Dropbox Data Processing System

Overview

The Dropbox Data Processing System is a component of the DMS Datastore package that facilitates collection, transformation, and storage of time-series data using a configuration-driven workflow.

Key Components

dropbox_data.py

Main processing script that reads a YAML specification file and processes data according to the defined rules.
dropbox_spec.yaml

YAML configuration that defines data sources, collection parameters, and metadata inference rules.

How it works

The processing follows these steps:

Read a YAML specification.
For each entry: locate files, read time-series, augment with metadata, and write standardized output files.

Usage

Basic usage from Python:

from dms_datastore.dropbox_data import dropbox_data
dropbox_data("path/to/dropbox_spec.yaml")

Or run as a module:

python -m dms_datastore.dropbox_data

Configuration Specification

Typical keys in the spec include dropbox_home, dest, and a data list with entries containing collect and metadata. The spec also supports metadata_infer rules using regular expressions.

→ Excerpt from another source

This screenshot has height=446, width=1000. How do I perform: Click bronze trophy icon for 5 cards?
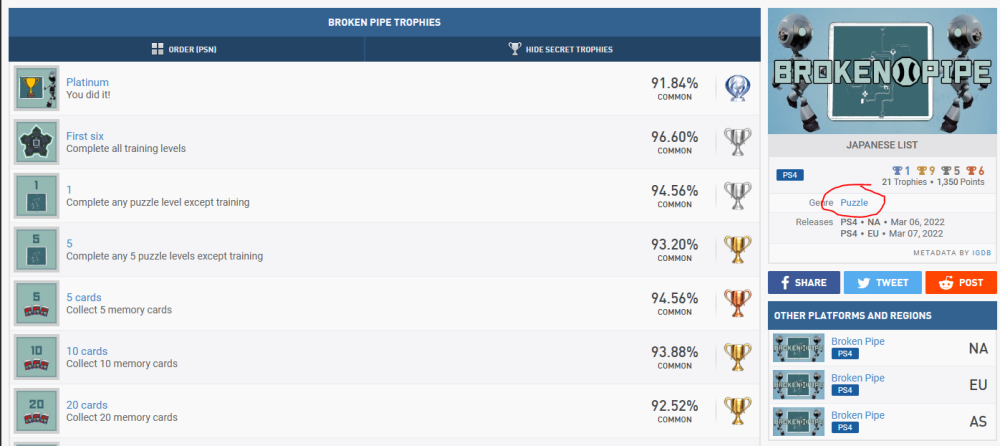(739, 304)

Example configuration snippet:

- name: USGS Aquarius flows
  skip: False
  collect:
    name: file_search
    recursive_search: True
    file_pattern: "Discharge.ft^3_s.velq@*.EntireRecord.csv"
    location: "//cnrastore-bdo/.../dropbox/usgs_aquarius_request_2020/**"
    reader: read_ts
  metadata:
    station_id: infer_from_agency_id
    source: aquarius
    agency: usgs
    param: flow
    sublocation: default
    unit: ft^3/s
  metadata_infer:
    regex: .*@(.*)\.EntireRecord.csv
    groups:
      1: agency_id

Key Classes and Functions

DataCollector — handles file discovery based on patterns.
get_spec — loads and caches the YAML spec.
populate_meta — enriches metadata using the station database.
infer_meta — extracts metadata from filenames via regex.

Output

Processed files are saved in the destination directory. Filenames follow the pattern {source}_{station_id}_{agency_id}_{param}.csv and may be chunked by year.

Additional Notes

Relies on a station database for lookups.
Standardizes time-series to include a value column and metadata headers.
Files may be year-sharded for easier management.